## RECORDS PROVIDED
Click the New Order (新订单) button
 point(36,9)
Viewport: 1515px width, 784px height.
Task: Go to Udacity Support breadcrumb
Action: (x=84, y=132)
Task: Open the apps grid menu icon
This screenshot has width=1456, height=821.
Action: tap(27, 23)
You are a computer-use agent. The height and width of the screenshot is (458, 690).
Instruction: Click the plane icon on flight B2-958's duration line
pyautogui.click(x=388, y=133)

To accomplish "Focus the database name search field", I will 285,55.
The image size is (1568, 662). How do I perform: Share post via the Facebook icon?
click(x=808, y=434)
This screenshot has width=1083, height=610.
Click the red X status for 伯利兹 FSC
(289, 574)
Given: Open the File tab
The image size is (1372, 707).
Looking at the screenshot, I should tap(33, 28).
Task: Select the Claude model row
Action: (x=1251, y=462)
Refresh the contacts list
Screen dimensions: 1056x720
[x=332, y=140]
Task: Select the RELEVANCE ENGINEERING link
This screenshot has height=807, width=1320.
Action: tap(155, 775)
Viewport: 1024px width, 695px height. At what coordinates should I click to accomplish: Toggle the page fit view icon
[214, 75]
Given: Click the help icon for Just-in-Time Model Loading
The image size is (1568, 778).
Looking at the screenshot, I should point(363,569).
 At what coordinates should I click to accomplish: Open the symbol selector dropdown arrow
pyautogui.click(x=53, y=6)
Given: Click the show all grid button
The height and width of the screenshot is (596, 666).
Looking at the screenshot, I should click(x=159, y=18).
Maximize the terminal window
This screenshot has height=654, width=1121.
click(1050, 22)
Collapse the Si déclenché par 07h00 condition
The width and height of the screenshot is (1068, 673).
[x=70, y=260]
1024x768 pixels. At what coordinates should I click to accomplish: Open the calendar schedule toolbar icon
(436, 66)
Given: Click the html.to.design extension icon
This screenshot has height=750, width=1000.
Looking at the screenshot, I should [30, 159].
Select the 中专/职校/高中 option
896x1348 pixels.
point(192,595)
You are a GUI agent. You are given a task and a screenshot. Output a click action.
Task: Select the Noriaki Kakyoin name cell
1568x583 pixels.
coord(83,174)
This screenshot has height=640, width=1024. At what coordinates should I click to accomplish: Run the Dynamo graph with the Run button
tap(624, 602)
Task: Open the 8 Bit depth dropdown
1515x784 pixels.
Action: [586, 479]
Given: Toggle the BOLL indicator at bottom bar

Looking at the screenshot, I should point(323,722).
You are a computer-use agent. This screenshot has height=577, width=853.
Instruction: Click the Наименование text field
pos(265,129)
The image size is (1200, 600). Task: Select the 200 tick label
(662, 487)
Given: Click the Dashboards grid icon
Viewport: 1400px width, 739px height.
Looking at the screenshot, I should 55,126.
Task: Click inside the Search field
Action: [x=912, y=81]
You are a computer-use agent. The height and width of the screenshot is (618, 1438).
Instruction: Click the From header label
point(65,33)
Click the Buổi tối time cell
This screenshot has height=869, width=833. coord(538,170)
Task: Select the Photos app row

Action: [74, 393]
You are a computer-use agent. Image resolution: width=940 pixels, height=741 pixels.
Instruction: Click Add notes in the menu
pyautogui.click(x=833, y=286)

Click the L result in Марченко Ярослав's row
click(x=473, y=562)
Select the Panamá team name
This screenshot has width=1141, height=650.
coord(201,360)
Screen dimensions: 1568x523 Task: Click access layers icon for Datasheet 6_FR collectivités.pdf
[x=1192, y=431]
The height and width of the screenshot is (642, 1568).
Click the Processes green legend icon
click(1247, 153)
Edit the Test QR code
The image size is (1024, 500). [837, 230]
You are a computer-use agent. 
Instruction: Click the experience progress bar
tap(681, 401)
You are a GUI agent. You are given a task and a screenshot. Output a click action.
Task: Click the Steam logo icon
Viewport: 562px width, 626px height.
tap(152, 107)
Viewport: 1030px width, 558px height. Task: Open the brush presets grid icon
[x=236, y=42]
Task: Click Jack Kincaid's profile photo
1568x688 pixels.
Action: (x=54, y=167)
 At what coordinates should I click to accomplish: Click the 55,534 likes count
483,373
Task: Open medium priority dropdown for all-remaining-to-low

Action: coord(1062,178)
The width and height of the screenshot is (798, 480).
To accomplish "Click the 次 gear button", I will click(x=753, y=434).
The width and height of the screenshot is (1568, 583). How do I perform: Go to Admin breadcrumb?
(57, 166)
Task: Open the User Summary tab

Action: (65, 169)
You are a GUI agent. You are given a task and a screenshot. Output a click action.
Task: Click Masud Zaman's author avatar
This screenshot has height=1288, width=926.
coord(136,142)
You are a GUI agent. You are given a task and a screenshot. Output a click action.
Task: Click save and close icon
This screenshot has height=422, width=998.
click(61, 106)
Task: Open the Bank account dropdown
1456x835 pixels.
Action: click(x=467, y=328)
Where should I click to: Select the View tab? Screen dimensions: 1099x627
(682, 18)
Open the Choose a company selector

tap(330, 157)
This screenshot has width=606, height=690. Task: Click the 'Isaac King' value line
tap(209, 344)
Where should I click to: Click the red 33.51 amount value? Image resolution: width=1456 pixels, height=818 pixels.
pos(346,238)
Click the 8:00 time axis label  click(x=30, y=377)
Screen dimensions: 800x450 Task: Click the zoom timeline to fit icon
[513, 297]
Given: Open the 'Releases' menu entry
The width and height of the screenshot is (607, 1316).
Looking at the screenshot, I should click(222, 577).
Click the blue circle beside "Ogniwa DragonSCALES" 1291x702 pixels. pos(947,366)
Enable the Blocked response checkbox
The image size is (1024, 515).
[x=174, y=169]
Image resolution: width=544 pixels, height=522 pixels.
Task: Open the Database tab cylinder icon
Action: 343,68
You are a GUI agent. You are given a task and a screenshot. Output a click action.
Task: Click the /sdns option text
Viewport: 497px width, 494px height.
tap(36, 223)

## WHAT TO WORK ON
Down to the final line, the data above must be copied exactly.

## ANSWER SPACE
Click the New Order (新订单) button
 point(36,9)
Viewport: 1515px width, 784px height.
Task: Go to Udacity Support breadcrumb
Action: (x=84, y=132)
Task: Open the apps grid menu icon
This screenshot has width=1456, height=821.
Action: tap(27, 23)
You are a computer-use agent. The height and width of the screenshot is (458, 690).
Instruction: Click the plane icon on flight B2-958's duration line
pyautogui.click(x=388, y=133)

To accomplish "Focus the database name search field", I will 285,55.
The image size is (1568, 662). How do I perform: Share post via the Facebook icon?
click(x=808, y=434)
This screenshot has width=1083, height=610.
Click the red X status for 伯利兹 FSC
(289, 574)
Given: Open the File tab
The image size is (1372, 707).
Looking at the screenshot, I should tap(33, 28).
Task: Select the Claude model row
Action: (x=1251, y=462)
Refresh the contacts list
Screen dimensions: 1056x720
[x=332, y=140]
Task: Select the RELEVANCE ENGINEERING link
This screenshot has height=807, width=1320.
Action: tap(155, 775)
Viewport: 1024px width, 695px height. At what coordinates should I click to accomplish: Toggle the page fit view icon
[214, 75]
Given: Click the help icon for Just-in-Time Model Loading
The image size is (1568, 778).
Looking at the screenshot, I should point(363,569).
 At what coordinates should I click to accomplish: Open the symbol selector dropdown arrow
pyautogui.click(x=53, y=6)
Given: Click the show all grid button
The height and width of the screenshot is (596, 666).
Looking at the screenshot, I should click(x=159, y=18).
Maximize the terminal window
This screenshot has height=654, width=1121.
click(1050, 22)
Collapse the Si déclenché par 07h00 condition
The width and height of the screenshot is (1068, 673).
[x=70, y=260]
1024x768 pixels. At what coordinates should I click to accomplish: Open the calendar schedule toolbar icon
(436, 66)
Given: Click the html.to.design extension icon
This screenshot has height=750, width=1000.
Looking at the screenshot, I should [30, 159].
Select the 中专/职校/高中 option
896x1348 pixels.
point(192,595)
You are a GUI agent. You are given a task and a screenshot. Output a click action.
Task: Select the Noriaki Kakyoin name cell
1568x583 pixels.
coord(83,174)
This screenshot has height=640, width=1024. At what coordinates should I click to accomplish: Run the Dynamo graph with the Run button
tap(624, 602)
Task: Open the 8 Bit depth dropdown
1515x784 pixels.
Action: [586, 479]
Given: Toggle the BOLL indicator at bottom bar

Looking at the screenshot, I should point(323,722).
You are a computer-use agent. This screenshot has height=577, width=853.
Instruction: Click the Наименование text field
pos(265,129)
The image size is (1200, 600). Task: Select the 200 tick label
(662, 487)
Given: Click the Dashboards grid icon
Viewport: 1400px width, 739px height.
Looking at the screenshot, I should 55,126.
Task: Click inside the Search field
Action: [x=912, y=81]
You are a computer-use agent. The height and width of the screenshot is (618, 1438).
Instruction: Click the From header label
point(65,33)
Click the Buổi tối time cell
This screenshot has height=869, width=833. coord(538,170)
Task: Select the Photos app row

Action: [74, 393]
You are a computer-use agent. Image resolution: width=940 pixels, height=741 pixels.
Instruction: Click Add notes in the menu
pyautogui.click(x=833, y=286)

Click the L result in Марченко Ярослав's row
click(x=473, y=562)
Select the Panamá team name
This screenshot has width=1141, height=650.
coord(201,360)
Screen dimensions: 1568x523 Task: Click access layers icon for Datasheet 6_FR collectivités.pdf
[x=1192, y=431]
The height and width of the screenshot is (642, 1568).
Click the Processes green legend icon
click(1247, 153)
Edit the Test QR code
The image size is (1024, 500). [837, 230]
You are a computer-use agent. 
Instruction: Click the experience progress bar
tap(681, 401)
You are a GUI agent. You are given a task and a screenshot. Output a click action.
Task: Click the Steam logo icon
Viewport: 562px width, 626px height.
tap(152, 107)
Viewport: 1030px width, 558px height. Task: Open the brush presets grid icon
[x=236, y=42]
Task: Click Jack Kincaid's profile photo
1568x688 pixels.
Action: (x=54, y=167)
 At what coordinates should I click to accomplish: Click the 55,534 likes count
483,373
Task: Open medium priority dropdown for all-remaining-to-low

Action: coord(1062,178)
The width and height of the screenshot is (798, 480).
To accomplish "Click the 次 gear button", I will click(x=753, y=434).
The width and height of the screenshot is (1568, 583). How do I perform: Go to Admin breadcrumb?
(57, 166)
Task: Open the User Summary tab

Action: (65, 169)
You are a GUI agent. You are given a task and a screenshot. Output a click action.
Task: Click Masud Zaman's author avatar
This screenshot has height=1288, width=926.
coord(136,142)
You are a GUI agent. You are given a task and a screenshot. Output a click action.
Task: Click save and close icon
This screenshot has height=422, width=998.
click(61, 106)
Task: Open the Bank account dropdown
1456x835 pixels.
Action: click(x=467, y=328)
Where should I click to: Select the View tab? Screen dimensions: 1099x627
(682, 18)
Open the Choose a company selector

tap(330, 157)
This screenshot has width=606, height=690. Task: Click the 'Isaac King' value line
tap(209, 344)
Where should I click to: Click the red 33.51 amount value? Image resolution: width=1456 pixels, height=818 pixels.
pos(346,238)
Click the 8:00 time axis label  click(x=30, y=377)
Screen dimensions: 800x450 Task: Click the zoom timeline to fit icon
[513, 297]
Given: Open the 'Releases' menu entry
The width and height of the screenshot is (607, 1316).
Looking at the screenshot, I should click(222, 577).
Click the blue circle beside "Ogniwa DragonSCALES" 1291x702 pixels. pos(947,366)
Enable the Blocked response checkbox
The image size is (1024, 515).
[x=174, y=169]
Image resolution: width=544 pixels, height=522 pixels.
Task: Open the Database tab cylinder icon
Action: 343,68
You are a GUI agent. You are given a task and a screenshot. Output a click action.
Task: Click the /sdns option text
Viewport: 497px width, 494px height.
tap(36, 223)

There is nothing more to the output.